Factorization Machines

by Weidong Liang

Beijing, 2014.06

Introduction

The Factorization Machine model has the following form: $$ \hat y (x) = \omega_0 + \sum_{i=1}^{n}{\omega_i x_i} + \sum_{i=1}^{n} \sum_{j=i+1}^{n}{ \lt v_i , v_j \gt x_i x_j } $$ where $ \omega_0 \in \mathbb{R} $, $ w \in \mathbb{R}^p $ and $ V \in \mathbb{R}^{p \times k} $. Direct evaluation of y using the above requires a time complexity of $ O(k n ^ 2) $.

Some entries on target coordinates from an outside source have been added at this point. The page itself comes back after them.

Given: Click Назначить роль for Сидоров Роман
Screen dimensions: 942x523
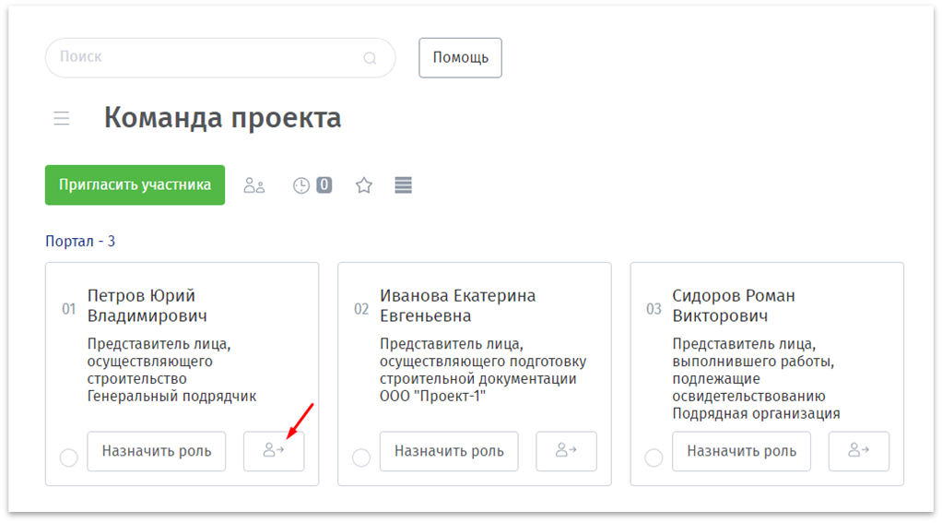Looking at the screenshot, I should pyautogui.click(x=741, y=451).
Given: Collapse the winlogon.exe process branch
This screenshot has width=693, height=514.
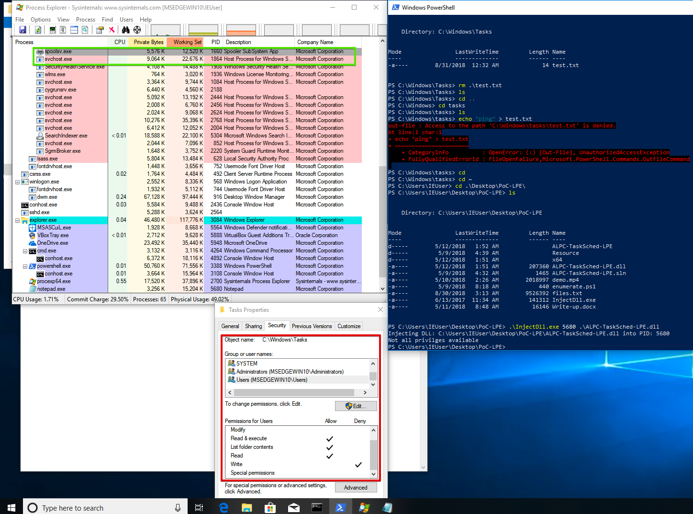Looking at the screenshot, I should [x=17, y=182].
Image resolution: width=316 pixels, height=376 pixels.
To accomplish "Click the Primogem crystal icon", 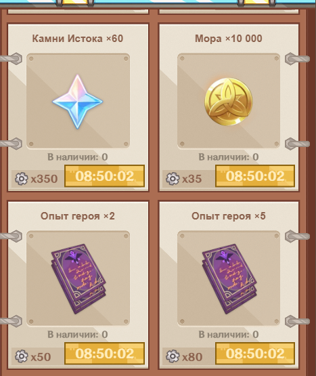I will click(x=78, y=102).
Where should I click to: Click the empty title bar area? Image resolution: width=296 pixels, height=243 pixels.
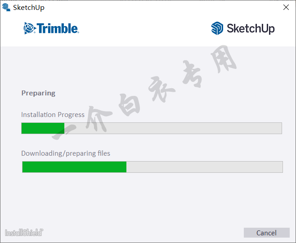tap(157, 7)
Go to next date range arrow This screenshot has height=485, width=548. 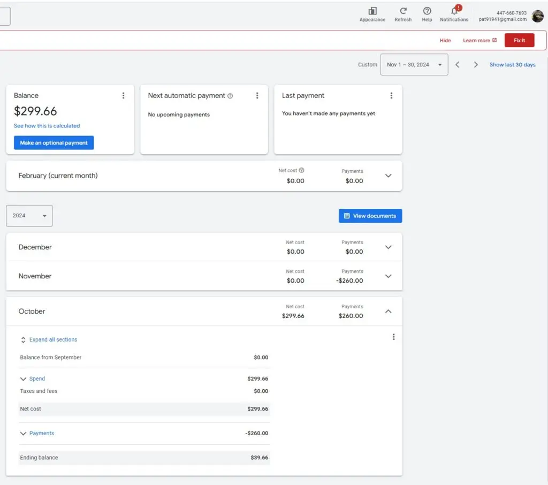[x=476, y=65]
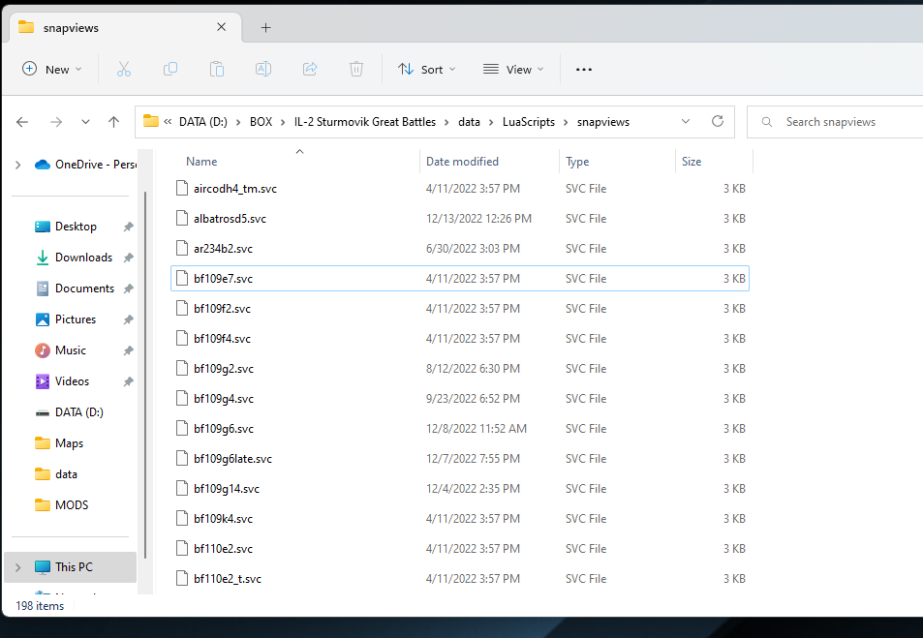This screenshot has height=638, width=923.
Task: Click the Cut scissors icon in toolbar
Action: pyautogui.click(x=123, y=69)
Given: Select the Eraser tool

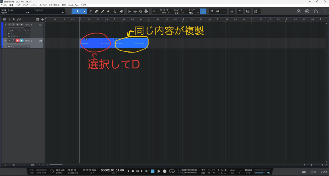Looking at the screenshot, I should coord(97,11).
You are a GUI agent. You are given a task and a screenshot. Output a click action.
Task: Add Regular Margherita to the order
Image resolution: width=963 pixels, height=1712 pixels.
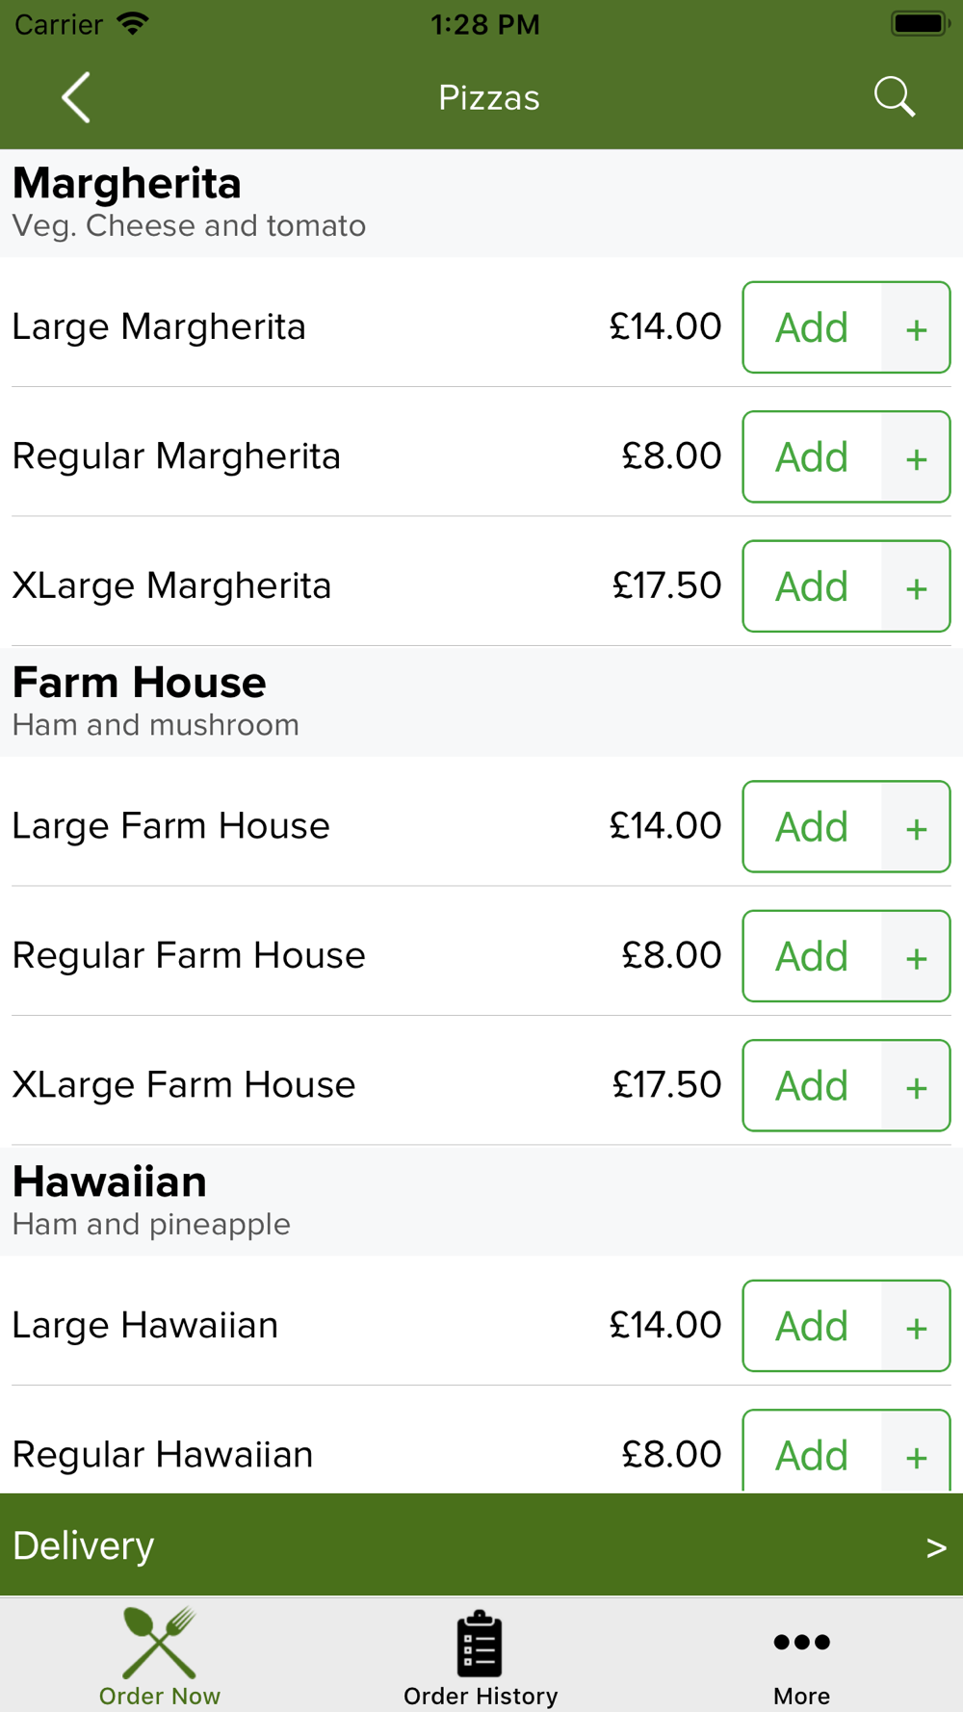point(812,456)
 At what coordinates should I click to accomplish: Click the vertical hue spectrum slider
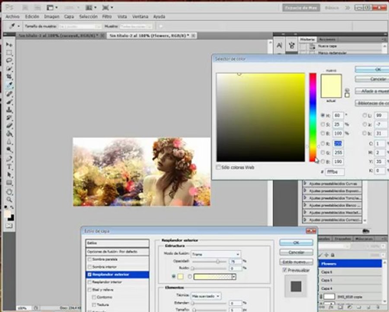(312, 117)
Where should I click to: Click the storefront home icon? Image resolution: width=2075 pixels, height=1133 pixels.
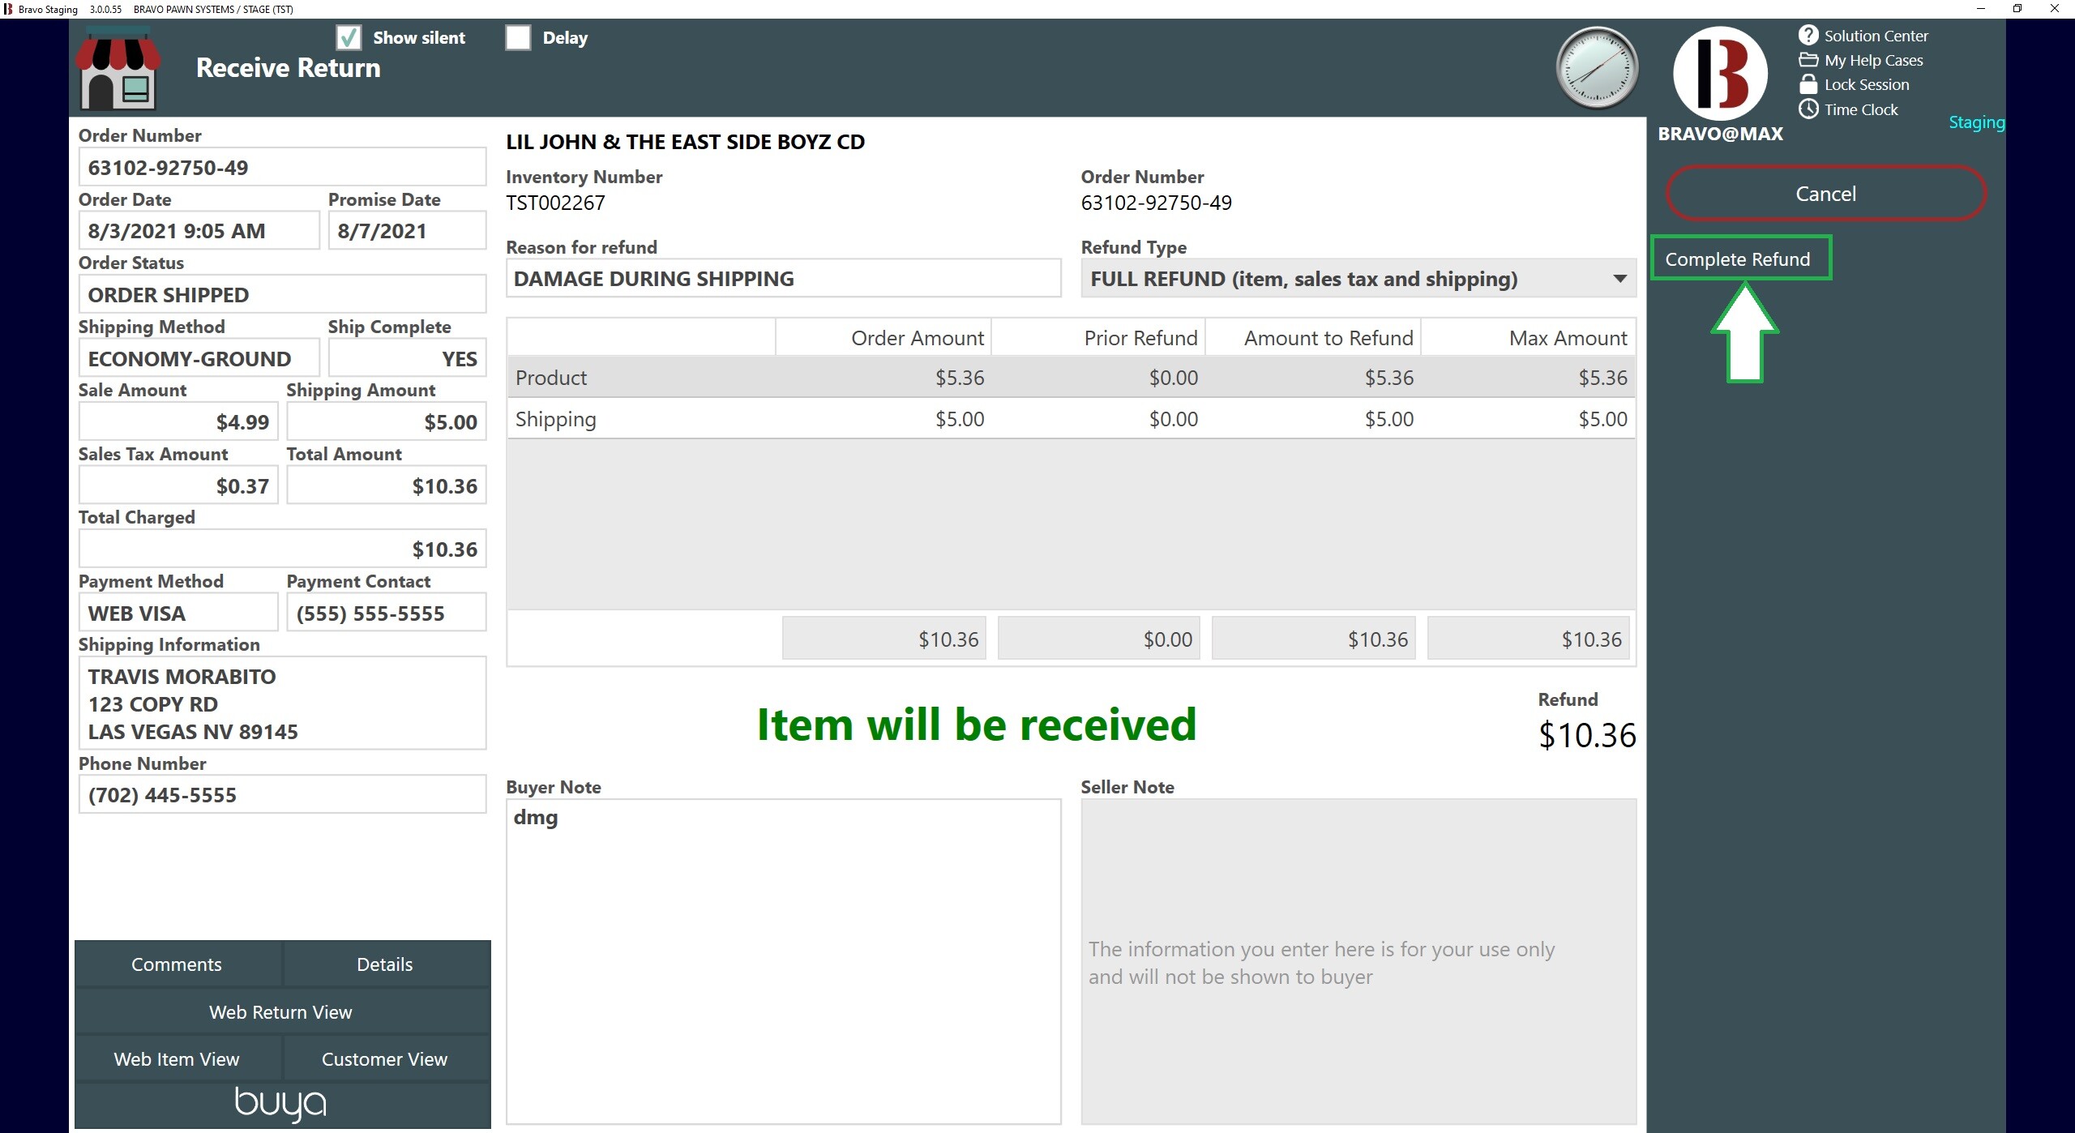click(118, 69)
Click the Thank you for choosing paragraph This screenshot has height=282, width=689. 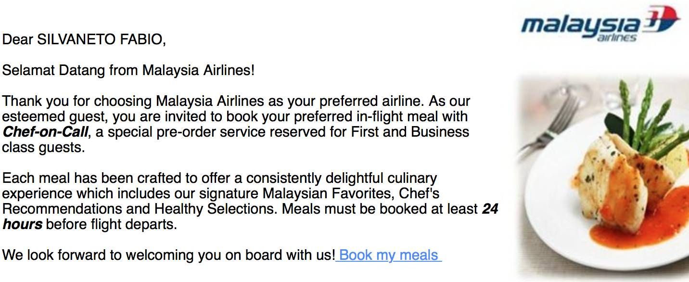236,124
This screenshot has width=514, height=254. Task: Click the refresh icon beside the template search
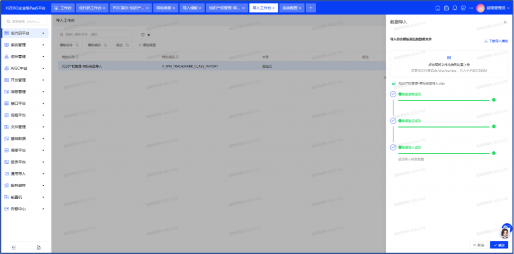[143, 35]
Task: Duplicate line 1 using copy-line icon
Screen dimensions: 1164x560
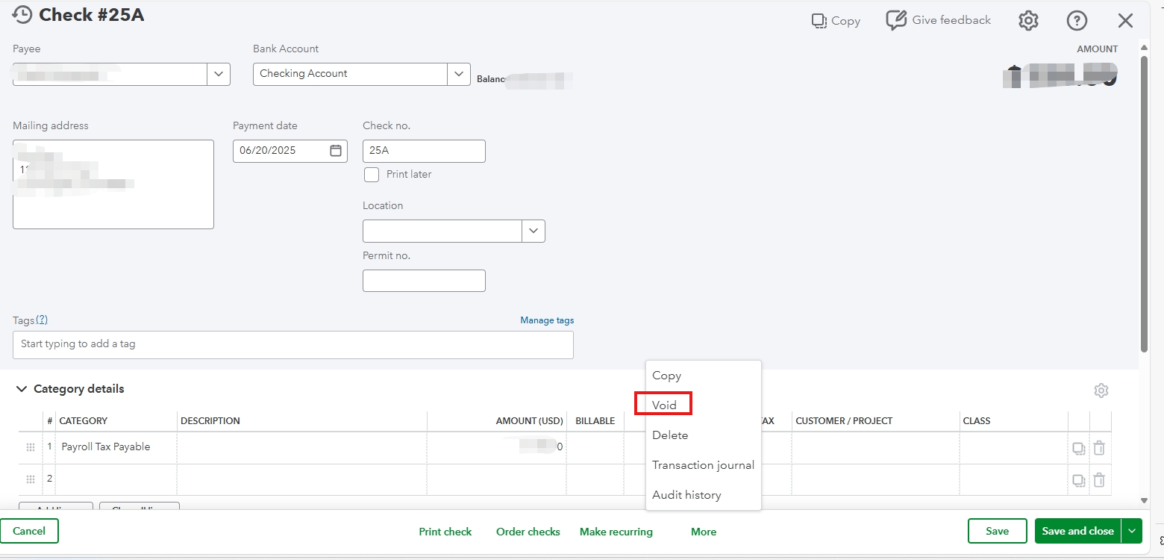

The model can be efficiently computed using $$ \hat y (x) = \omega_0 + \sum_{i=1}^{n}{\omega_i x_i} + \frac{1}{2} \sum_{f=1}^{k}( (\sum_{i=1}^{n}{v_{i, f} x_i } )^2 - \sum_{i=1}^{n}{ v_{i, f}^2 x_i^2 } ) $$ which requires only $ O(k n) $.

Learning FM

Two common loss functions and their gradients are:

Square Loss for regression: $ L^{LS}(\hat y, y) = \frac{1}{2} (\hat y - y)^2 $, its derivative is: $ \frac{d L^{LS}(\hat y, y)}{d \hat y} = (\hat y - y) $.
Logit loss for binary classification: $ L^{C}(\hat y, y) = - (y*ln(\sigma(\hat y)) + (1-y)*ln(1 - \sigma(\hat y))) $, its derivative is: $ \frac{L^{C}(\hat y, y)}{d \hat y} = \sigma(\hat y) - y $.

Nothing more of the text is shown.